| Given task 1 |
Do the following statements agree with the thread on DataFrame.apply with empty frames? For each, answer yes or no and quote the words from the thread that decide it.
(a) The proposed update would change the default value of reduce from True to None.
(b) The existing reduce argument already controls the result when the DataFrame is empty.
(c) For an empty DataFrame, the current code guesses the return type by calling the applied function with an empty Series.
| Given task 2 |
Please list every change the update in the DataFrame.apply thread says would be made to the pull request if the existing reduce argument were used.
| Given task 3 |
Write the next part of the thread on DataFrame.apply with empty frames, continuing after its last comment.

| Selected passage |
>>>>>

API: clarify DataFrame.apply reduction on empty frames #6007

wolever · 2014-01-20T03:48:55Z

Add is_reduction argument to DataFrame.apply to avoid undefined behavior when .apply is called on an empty DataFrame when function being applied is only defined for valid inputs.

Currently, if the DataFrame is empty, a guess is made at the correct return value (either a DataFrame or a Series) by calling the function being applied with an empty Series as an argument:

if not all(self.shape):
    # How to determine this better?
    is_reduction = False
    try:
        is_reduction = not isinstance(f(_EMPTY_SERIES), Series)
    except Exception:
        pass

    if is_reduction:
        return Series(NA, index=self._get_agg_axis(axis))
    else:
        return self.copy()

For reduction functions which produce undefined results on unexpected input (ex, a function which doesn't expect an empty argument), this means that the the result of apply is also undefined.

This pull request adds an explicit is_reduction argument so that it's possible to explicitly control this otherwise undefined behavior.

Update: there has been the suggestion that the existing reduce argument should be used. Is this reasonable? The PR would be updated as follows:

Remove the is_reduction argument
Change the default value of reduce from True to None (to preserve the current behavior of checking the return value of the function being applied)
In the case of an empty DataFrame, treat reduce in the same way that I'm currently treating is_reduction
Otherwise treat reduce as normal

Ref:

jreback · 2014-01-20T03:52:51Z

their is already a reduce argument

wolever · 2014-01-20T03:54:46Z

The reduce argument has no effect if the DataFrame is empty.

jreback · 2014-01-20T03:56:08Z

don't u think it would be better to fix that than add another keyword?

<<<<<

| Dataset content |
>>>>>

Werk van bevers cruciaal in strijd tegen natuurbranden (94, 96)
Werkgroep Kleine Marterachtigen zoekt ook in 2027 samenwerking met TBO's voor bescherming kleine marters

<<<<<

| Exercise answer 1 |
(a) Yes: "Change the default value of reduce from True to None"
(b) No: "The reduce argument has no effect if the DataFrame is empty."
(c) Yes: "by calling the function being applied with an empty Series as an argument"

| Exercise answer 2 |
1. Remove the is_reduction argument.
2. Change the default value of reduce from True to None (to preserve the current behavior of checking the return value of the function being applied).
3. In the case of an empty DataFrame, treat reduce in the same way that is_reduction is currently treated.
4. Otherwise, treat reduce as normal.

| Exercise answer 3 |
wolever · 2014-01-20T04:01:42Z

Would it make sense to change the default value of reduce to None (so as not to break existing calls to .apply() which depend on the current empty-data-frame-reduction-guessing), then replace is_reduction with reduce? (I don't grok the semantics of reduce well enough to say for sure)

jreback · 2014-01-20T04:05:03Z

that's possible I think

can u give a use case for this?

apply on an empty frame should just return the frame - I don't think a reduction makes sense

wolever · 2014-01-20T04:12:27Z

My use case is that I've got a reduction function which behaves poorly (raises an exception) when the current implementation calls the reduction function with an empty Series to try and guess the return value (https://github.com/wolever/pandas/blob/5ca822b35d196928fc9ef1b14d457553ea7f3e68/pandas/core/frame.py#L3437)

This causes a problem because it's surprising that .apply(…) returns a Series except when it's empty (which essentially means I've got to litter otherwise correct algorithms with checks to see if the input DataFrame is empty).

jreback · 2014-01-20T04:15:33Z

can u put a complete example up
as well as pandas version?

wolever · 2014-01-20T04:17:24Z

Specifically, the code I'm working with right now looks like this:

a = df.apply(row_reduction_func_a, axis=1)
b = df.apply(row_reduction_func_b, axis=1)
result = DataFrame({ "a": a, "b": b })

Which works fine, except when the df is empty (because then a will be a DataFrame and the DataFrame constructor raises an exception when it tries to create a column from a DataFrame)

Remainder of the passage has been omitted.